In critically ill patients receiving early enteral nutrition (EN), which is most likely to increase success in achieving goal feeding rate?

1: Use of small bowel feeding
2: Use of a standard EN feeding protocol
3: Use of gastric feeding
4: Use of a volume-based EN feeding protocol

A

4: Use of a volume-based EN feeding protocol

Volume-based EN feeding protocols prescribe EN in terms of the goal per day vs. goal per hour. The use of such protocols, including FEED ME (FeedEarly Enteral Diet Adequately for Maximum Effect? And PEP uP (Enhanced Protein-Energy Provision via the Enteral Route Feeding Protocol) have been found to significantly improve delivery of nutrients. Standard EN protocols begin EN full strength at an hourly rate and advance to goal within 24 to 48 hours. Effective use of a nutrition support protocol requires support from all medical disciplines involved.

44
Q

What is the maximum hang time for human breast milk (HBM)?

1: 4 hours
2: 8 hours
3: 12 hours
4: 24 hours

A

1: 4 hours

Human breast milk (HBM) should have a hang time of no longer than 4 hours. In addition, administration sets used for HBM should be di(2-ethylhexyl) phthalate (DEHP) free and the tubing and syringe should be changed every 4 hours. HBM for hospitalized neonates, infants, and children should be prepared in a clean environment using aseptic technique by specially trained personnel. Current recommendations also support the use of gloves during HBM administration.

45
Q

Your patient is showing outward signs of tube feeding intolerance including nausea and abdominal distention.

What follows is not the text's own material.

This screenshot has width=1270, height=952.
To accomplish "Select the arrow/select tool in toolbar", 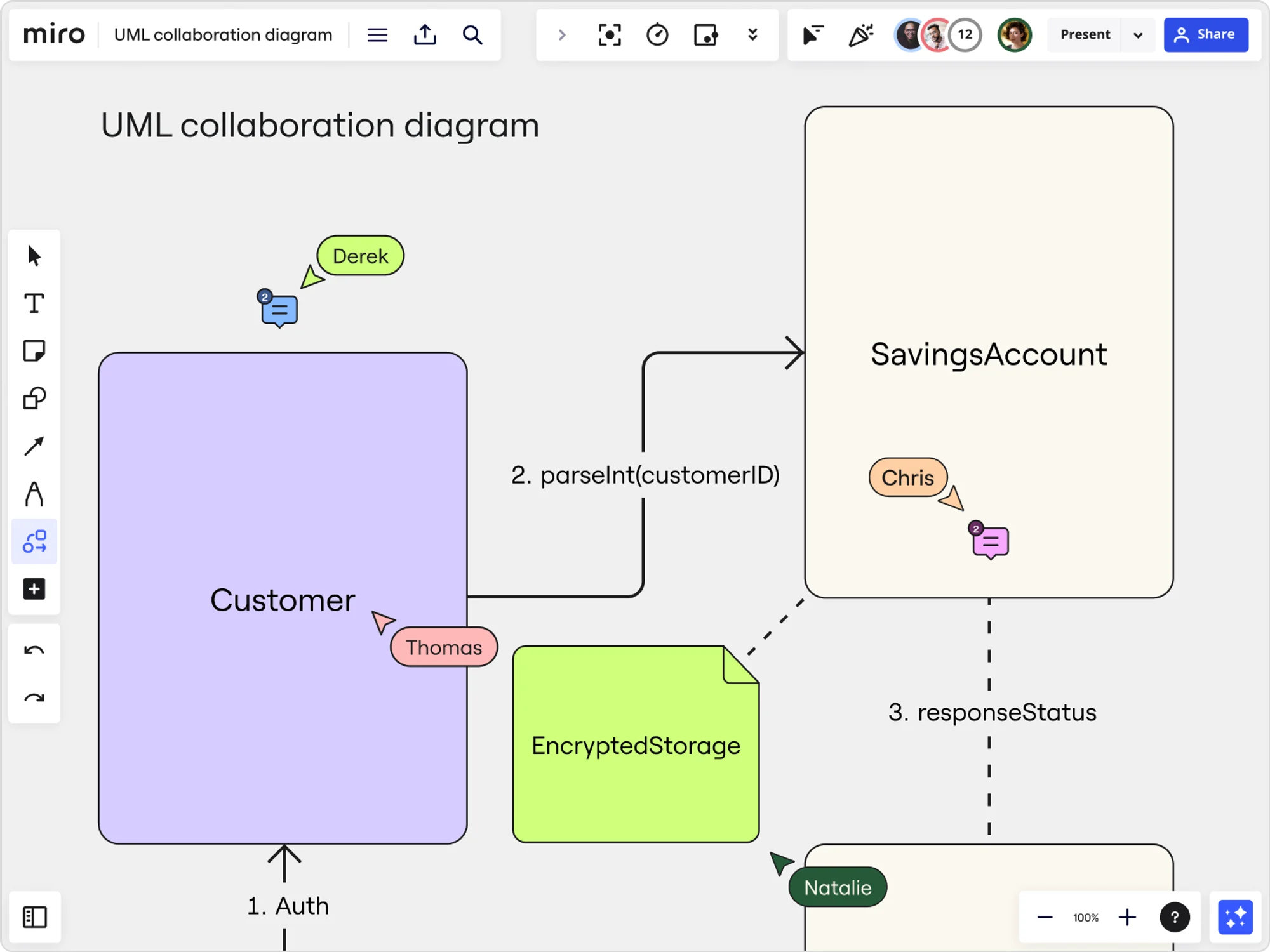I will (35, 256).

The nurse checks gastric residuals and the last three measurements are 265 mL, 250 mL, and 330 mL. What is the most appropriate recommendation?

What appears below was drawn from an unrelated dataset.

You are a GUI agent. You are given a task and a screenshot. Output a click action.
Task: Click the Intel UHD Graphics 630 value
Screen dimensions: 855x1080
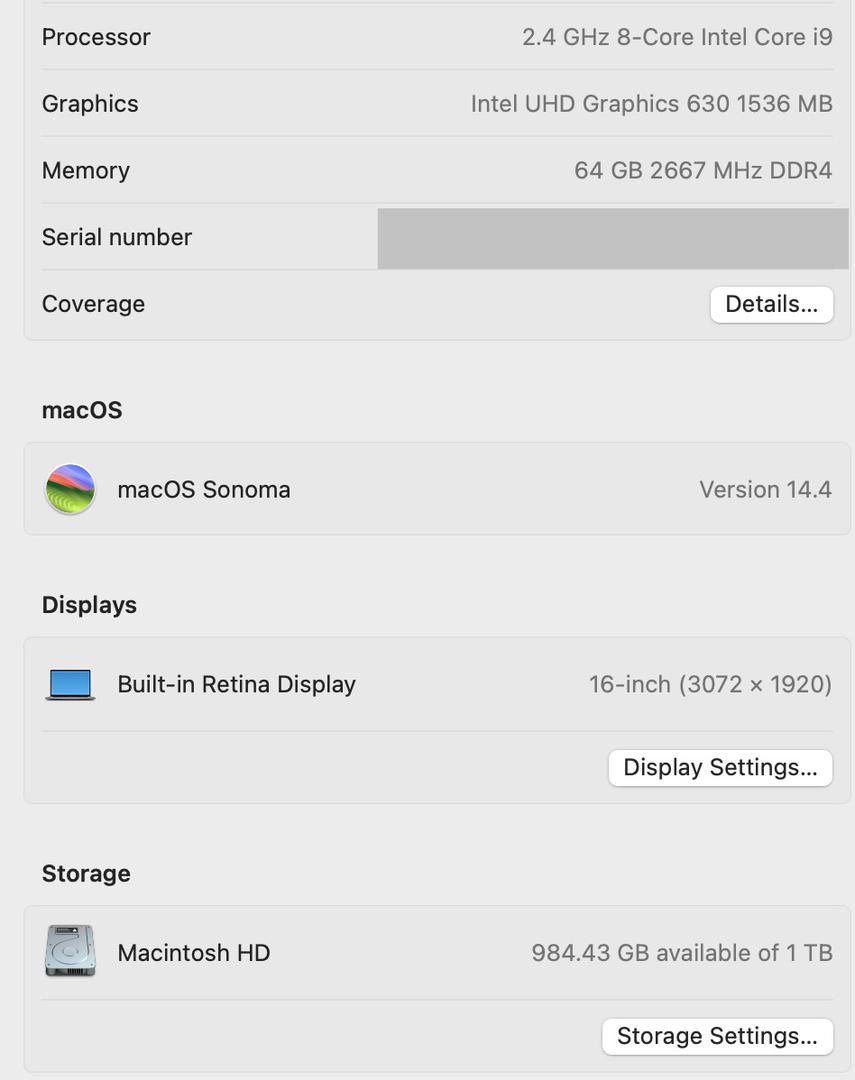pyautogui.click(x=651, y=104)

1: Consider adding a promotility agent
2: Change to a lower fat formula
3: Change to a more concentrated formula
4: Use a smaller bore feeding tube

A

1: Consider adding a promotility agent

The significance of GRV is controversial due to the lack of well-powered studies. Because of this, the relationship of GRV and aspiration PNA can’t be clarified. The measurement of GRV can be affected by the type of feeding tube, body position, and the location of the tip of the feeding tube. Checking gastric residuals as part of routine care in ICU patients is not recommended. If a patient is showing outward signs of intolerance gastric residuals can be measured. Gastric residual volumes between 250-500 mL should lead to implementation of measures to reduce the risk of aspiration including adding a promotility agent.